# [The task]
Would you output the lines from the one with "You are a GUI" through the last line of the material below, exactly, but without pictures?

........

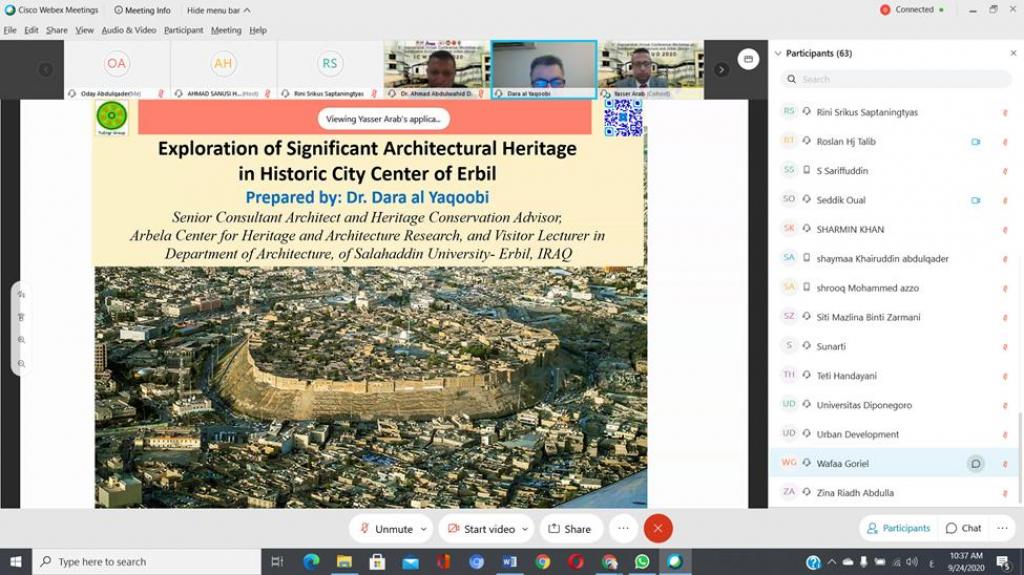Expand video options arrow beside Start video
This screenshot has height=575, width=1024.
[x=525, y=528]
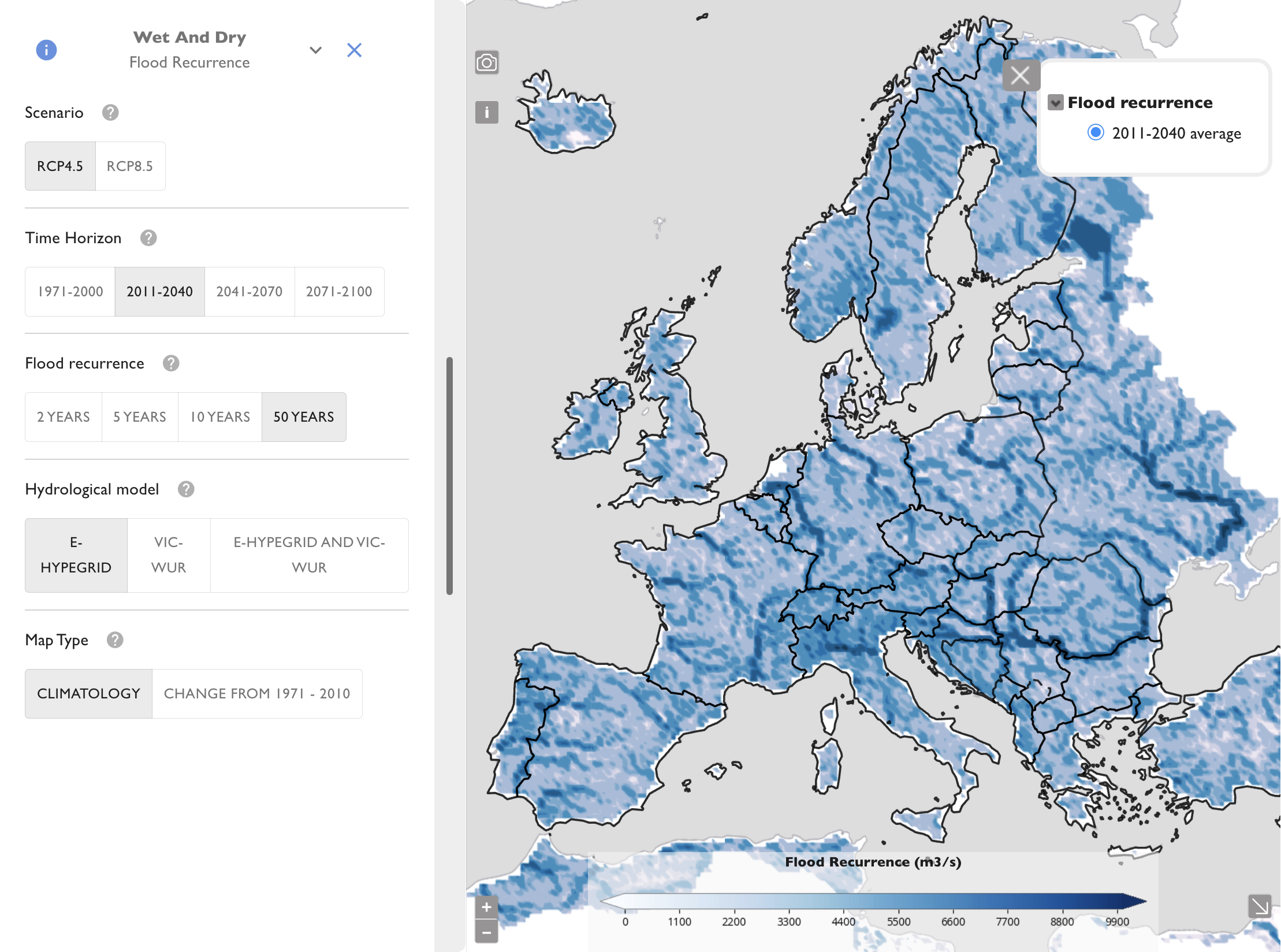
Task: Choose the 10 YEARS flood recurrence option
Action: (x=220, y=417)
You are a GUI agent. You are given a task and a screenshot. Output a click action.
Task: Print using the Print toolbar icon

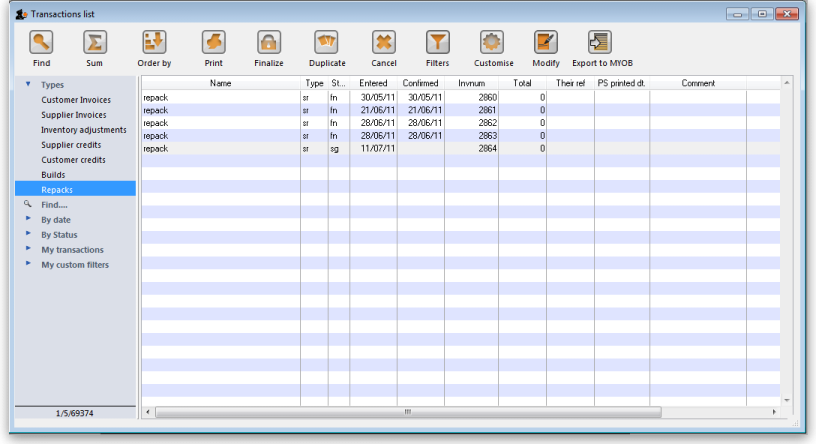(x=213, y=42)
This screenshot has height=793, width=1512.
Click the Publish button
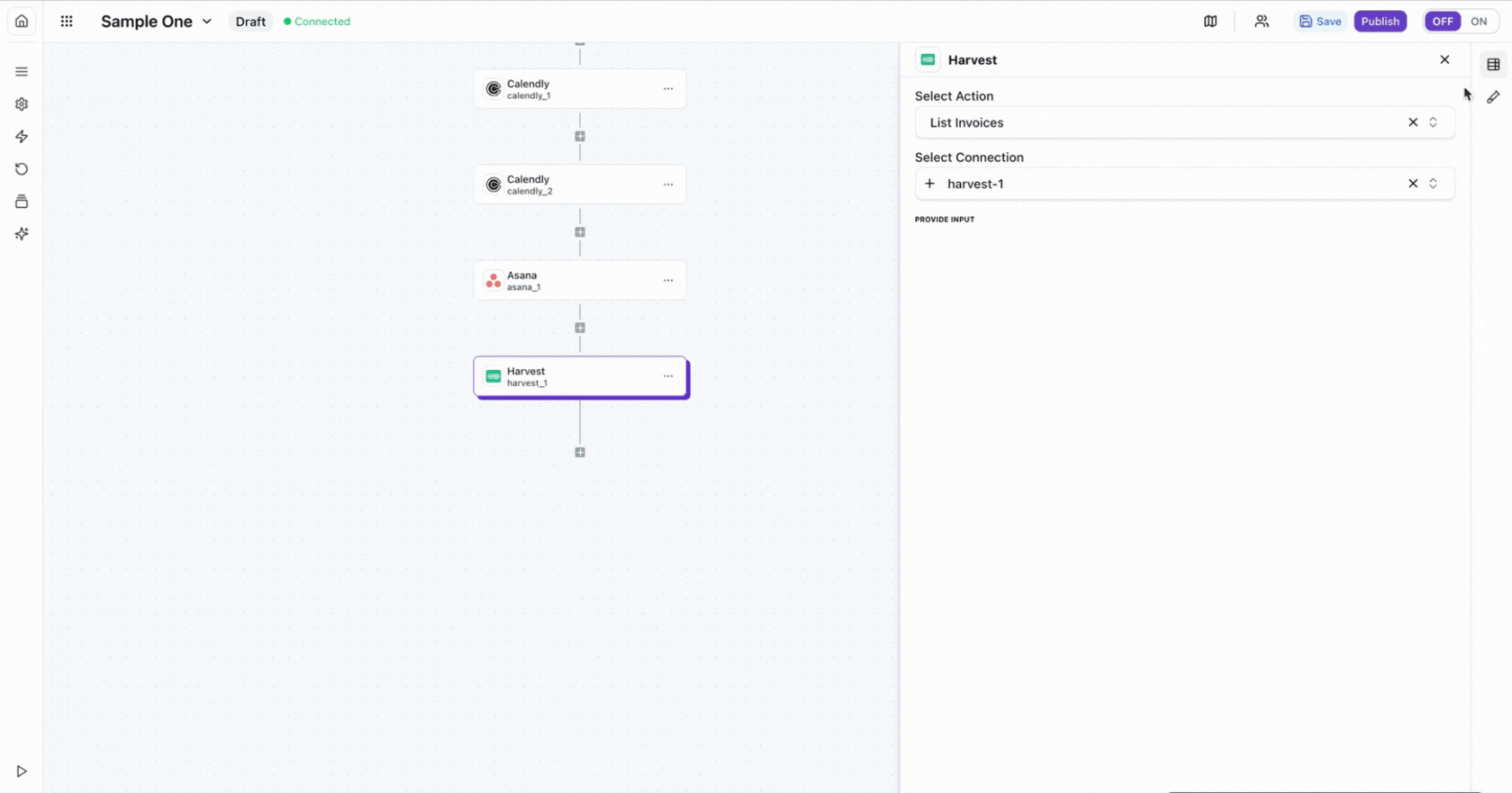pos(1380,22)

........

# [Reply to the task]
You are a GUI agent. You are given a task and a screenshot. Output a click action.
Task: Print using the Print toolbar icon

(x=213, y=42)
This screenshot has height=793, width=1512.
Click the Publish button
pos(1380,22)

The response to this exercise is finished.